§ **WORK TO DO**:
Copy the lines below word for word, from the very first line of the records through the line containing "Action: point(521,322)", with both of those lines included.

"""

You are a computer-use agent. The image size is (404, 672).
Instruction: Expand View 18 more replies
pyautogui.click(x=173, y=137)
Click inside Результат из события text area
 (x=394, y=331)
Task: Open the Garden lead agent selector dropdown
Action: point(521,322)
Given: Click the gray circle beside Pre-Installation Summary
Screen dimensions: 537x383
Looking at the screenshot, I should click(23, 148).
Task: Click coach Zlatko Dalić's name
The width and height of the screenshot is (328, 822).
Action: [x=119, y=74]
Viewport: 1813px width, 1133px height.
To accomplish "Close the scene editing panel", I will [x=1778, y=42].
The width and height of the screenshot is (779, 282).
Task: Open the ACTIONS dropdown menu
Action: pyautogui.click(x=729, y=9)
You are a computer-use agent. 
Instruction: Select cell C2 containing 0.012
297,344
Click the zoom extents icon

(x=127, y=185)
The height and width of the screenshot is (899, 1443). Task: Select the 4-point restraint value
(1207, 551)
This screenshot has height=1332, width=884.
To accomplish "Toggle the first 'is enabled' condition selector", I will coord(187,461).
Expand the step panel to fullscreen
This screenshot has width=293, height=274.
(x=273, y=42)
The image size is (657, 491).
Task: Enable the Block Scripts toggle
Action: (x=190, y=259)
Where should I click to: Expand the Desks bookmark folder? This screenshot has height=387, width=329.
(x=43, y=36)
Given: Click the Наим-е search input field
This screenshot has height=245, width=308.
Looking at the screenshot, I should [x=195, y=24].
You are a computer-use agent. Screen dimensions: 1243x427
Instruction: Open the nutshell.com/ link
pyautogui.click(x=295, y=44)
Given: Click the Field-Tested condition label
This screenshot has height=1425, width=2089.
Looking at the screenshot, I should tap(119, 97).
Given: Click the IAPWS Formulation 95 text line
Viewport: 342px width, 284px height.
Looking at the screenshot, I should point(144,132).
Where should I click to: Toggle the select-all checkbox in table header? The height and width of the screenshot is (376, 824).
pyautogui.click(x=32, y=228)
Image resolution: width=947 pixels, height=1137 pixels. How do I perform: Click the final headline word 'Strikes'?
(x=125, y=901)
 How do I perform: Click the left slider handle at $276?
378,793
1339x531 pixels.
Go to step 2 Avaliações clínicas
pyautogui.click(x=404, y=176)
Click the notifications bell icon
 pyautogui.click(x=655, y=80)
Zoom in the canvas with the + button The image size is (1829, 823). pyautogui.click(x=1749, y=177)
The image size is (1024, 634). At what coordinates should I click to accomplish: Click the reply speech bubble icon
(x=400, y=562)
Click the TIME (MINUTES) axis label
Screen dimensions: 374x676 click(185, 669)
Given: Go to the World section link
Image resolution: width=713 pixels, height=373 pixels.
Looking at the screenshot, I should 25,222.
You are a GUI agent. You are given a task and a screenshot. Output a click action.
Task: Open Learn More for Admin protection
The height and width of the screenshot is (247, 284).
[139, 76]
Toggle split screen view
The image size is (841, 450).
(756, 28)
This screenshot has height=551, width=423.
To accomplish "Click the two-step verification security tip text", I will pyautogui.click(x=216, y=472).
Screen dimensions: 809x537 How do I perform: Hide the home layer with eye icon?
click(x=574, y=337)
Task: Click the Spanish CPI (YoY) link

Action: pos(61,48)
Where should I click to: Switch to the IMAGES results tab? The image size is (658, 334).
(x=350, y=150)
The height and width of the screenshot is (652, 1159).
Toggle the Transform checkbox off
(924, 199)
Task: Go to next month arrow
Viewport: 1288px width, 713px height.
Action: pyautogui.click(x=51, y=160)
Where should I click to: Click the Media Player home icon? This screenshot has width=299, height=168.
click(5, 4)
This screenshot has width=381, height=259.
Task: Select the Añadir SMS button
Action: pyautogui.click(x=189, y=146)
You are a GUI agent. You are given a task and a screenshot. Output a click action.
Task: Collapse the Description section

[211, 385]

"""

§ **REPLY**:
You are a computer-use agent. The image size is (404, 672).
Instruction: Expand View 18 more replies
pyautogui.click(x=173, y=137)
Click inside Результат из события text area
 (x=394, y=331)
Task: Open the Garden lead agent selector dropdown
Action: point(521,322)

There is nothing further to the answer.